Are we not, indeed, coddling the Hun?
Even the pampering of German officers at Donington Hall pales into insignificance when we recollect that, upon Dr. Macnamara's admission, £86,000 a month, or £1,000,000 per year, is being paid for the hire of ships in which to intern German prisoners, and this is at a time when the scarcity of shipping is sending up the cost of every necessity! The Hague Convention, of course, forbids the use of gaols for prisoners of war, yet have we not many nice comfortable workhouses, industrial schools, and such-like institutions which could be utilised? We all know how vilely the Germans are treating our officers and men who are their prisoners, even depriving them of sufficient rations, and forbidding tobacco, fruit, or tinned vegetables. With this in view, the country are asking, and not without reason, why we should treat those in our hands as welcome guests. Certainly our attitude has produced disgust in the Dominions.

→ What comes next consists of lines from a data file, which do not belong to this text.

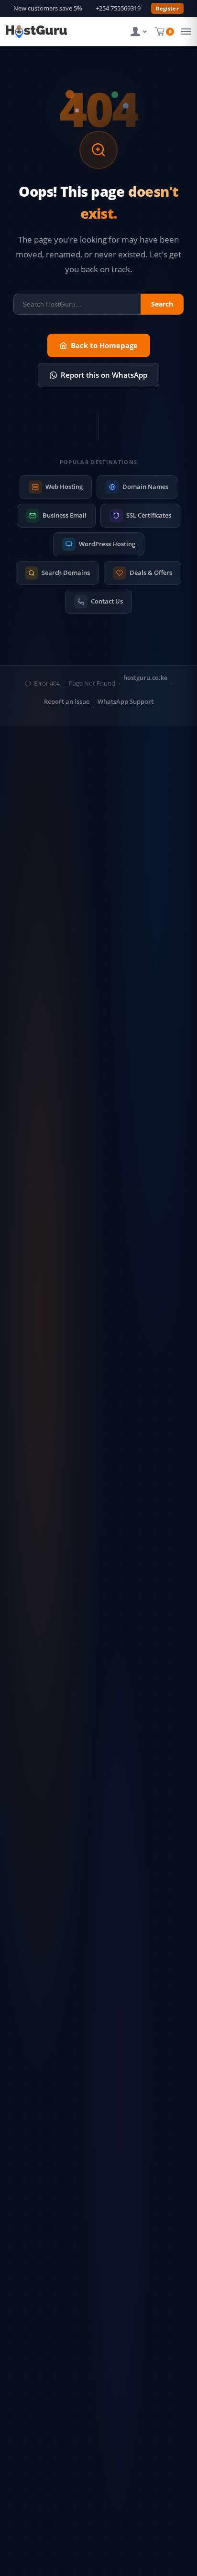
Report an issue (66, 702)
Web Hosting (64, 486)
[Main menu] (184, 31)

How Germany must be laughing at us! How the enemy aliens in certain quarters of London are jeering at us, openly, and toasting to the Day of our Downfall, I have already described. How the spies among us—unknown in spite of Mr. Tennant's amazing assertion—must be laughing in their sleeves and chuckling over the panic and disaster for which they are waiting from day to day in the hope of achieving. The signal—the appearance of Zeppelins over London—has not yet been given. Whether it will ever be given we know not. All we know is that an unscrupulous enemy, whose influence is widespread over our land, working insidiously and in secret, has prepared for us a blow from within our gates which, when it comes, will stagger even Mr. McKenna himself.